Work to be completed -> Word for word, transcribe the data below from the line with "The width and height of the screenshot is (1004, 686)." to the line with "This screenshot has width=625, height=848.", keeping both of those lines.

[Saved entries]

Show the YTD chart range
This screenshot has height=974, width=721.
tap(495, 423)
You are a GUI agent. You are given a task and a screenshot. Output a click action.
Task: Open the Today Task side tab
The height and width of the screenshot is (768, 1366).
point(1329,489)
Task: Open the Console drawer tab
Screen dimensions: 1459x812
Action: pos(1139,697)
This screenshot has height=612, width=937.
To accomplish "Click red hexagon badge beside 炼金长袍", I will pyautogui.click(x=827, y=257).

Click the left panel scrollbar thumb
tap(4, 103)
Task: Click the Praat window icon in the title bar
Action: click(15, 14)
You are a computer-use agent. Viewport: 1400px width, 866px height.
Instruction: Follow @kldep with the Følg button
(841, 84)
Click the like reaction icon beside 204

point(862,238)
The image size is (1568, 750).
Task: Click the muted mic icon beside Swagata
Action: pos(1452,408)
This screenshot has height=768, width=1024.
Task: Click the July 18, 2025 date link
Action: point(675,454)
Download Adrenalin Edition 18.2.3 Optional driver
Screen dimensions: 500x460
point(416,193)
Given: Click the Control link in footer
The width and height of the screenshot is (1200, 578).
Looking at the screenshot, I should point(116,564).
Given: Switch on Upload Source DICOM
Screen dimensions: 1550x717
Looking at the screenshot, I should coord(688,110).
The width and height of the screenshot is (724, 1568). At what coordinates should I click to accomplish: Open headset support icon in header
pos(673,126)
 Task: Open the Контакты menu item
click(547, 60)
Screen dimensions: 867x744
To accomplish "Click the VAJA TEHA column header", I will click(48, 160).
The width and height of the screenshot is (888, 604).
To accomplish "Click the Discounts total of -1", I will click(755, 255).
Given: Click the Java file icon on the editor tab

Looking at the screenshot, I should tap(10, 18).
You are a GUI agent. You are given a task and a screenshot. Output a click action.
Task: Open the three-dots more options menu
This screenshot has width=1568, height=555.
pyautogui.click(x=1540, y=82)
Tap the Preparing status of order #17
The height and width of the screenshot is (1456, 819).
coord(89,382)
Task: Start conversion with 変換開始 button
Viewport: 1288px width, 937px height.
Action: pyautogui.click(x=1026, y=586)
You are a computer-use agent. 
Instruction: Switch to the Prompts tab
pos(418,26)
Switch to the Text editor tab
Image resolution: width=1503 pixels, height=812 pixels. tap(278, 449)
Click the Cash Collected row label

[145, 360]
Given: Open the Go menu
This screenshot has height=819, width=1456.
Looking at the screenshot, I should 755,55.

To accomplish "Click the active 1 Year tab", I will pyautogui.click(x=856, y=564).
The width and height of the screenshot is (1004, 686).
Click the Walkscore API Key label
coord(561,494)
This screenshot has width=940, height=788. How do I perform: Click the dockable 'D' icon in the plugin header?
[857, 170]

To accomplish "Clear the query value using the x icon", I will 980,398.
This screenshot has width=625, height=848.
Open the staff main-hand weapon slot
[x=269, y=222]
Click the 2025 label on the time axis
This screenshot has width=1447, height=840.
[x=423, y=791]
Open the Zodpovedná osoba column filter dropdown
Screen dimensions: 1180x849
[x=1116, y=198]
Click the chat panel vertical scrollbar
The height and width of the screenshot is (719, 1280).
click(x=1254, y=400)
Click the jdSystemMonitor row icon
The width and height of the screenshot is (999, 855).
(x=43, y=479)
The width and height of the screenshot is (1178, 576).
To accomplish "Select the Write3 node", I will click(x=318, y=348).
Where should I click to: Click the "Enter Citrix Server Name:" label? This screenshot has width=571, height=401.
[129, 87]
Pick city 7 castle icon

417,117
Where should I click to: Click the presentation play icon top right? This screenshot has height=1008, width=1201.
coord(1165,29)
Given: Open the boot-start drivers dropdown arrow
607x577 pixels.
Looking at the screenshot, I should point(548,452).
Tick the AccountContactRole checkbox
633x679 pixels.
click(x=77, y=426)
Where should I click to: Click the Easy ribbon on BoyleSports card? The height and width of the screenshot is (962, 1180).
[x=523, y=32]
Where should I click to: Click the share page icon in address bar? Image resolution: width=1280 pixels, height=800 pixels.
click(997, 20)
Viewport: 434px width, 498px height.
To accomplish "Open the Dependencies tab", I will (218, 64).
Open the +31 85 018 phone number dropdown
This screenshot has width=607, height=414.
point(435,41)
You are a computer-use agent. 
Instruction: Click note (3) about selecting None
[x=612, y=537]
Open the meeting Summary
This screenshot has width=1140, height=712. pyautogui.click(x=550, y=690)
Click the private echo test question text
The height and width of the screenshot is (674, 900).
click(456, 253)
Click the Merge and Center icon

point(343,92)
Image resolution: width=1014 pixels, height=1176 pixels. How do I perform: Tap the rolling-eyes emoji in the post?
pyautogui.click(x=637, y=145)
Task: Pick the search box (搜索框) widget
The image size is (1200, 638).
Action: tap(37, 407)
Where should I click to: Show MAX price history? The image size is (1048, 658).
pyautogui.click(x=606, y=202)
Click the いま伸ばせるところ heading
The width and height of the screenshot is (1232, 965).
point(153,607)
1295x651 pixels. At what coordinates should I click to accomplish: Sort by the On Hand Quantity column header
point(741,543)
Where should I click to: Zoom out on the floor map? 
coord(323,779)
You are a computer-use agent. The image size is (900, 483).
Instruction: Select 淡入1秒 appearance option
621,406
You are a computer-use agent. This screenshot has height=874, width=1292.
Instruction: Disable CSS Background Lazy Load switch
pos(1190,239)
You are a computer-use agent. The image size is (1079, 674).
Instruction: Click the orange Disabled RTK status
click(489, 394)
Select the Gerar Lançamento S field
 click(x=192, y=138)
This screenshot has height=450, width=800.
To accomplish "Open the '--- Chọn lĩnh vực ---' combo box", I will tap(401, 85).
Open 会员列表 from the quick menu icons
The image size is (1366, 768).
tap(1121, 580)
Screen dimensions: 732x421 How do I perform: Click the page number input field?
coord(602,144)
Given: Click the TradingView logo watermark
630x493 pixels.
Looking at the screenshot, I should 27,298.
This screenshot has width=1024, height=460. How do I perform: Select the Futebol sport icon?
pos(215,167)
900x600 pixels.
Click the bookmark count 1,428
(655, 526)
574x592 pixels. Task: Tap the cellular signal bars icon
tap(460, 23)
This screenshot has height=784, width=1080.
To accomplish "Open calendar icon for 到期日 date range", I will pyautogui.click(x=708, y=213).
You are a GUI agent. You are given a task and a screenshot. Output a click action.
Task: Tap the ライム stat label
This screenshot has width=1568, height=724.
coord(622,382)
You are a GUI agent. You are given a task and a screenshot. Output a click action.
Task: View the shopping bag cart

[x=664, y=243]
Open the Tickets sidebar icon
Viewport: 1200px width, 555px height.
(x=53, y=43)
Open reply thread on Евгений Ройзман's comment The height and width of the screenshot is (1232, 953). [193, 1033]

Answer to this problem ->
The width and height of the screenshot is (1004, 686).
Click the Walkscore API Key label
coord(561,494)
This screenshot has width=940, height=788. How do I perform: Click the dockable 'D' icon in the plugin header?
[857, 170]

To accomplish "Clear the query value using the x icon", I will 980,398.
This screenshot has width=625, height=848.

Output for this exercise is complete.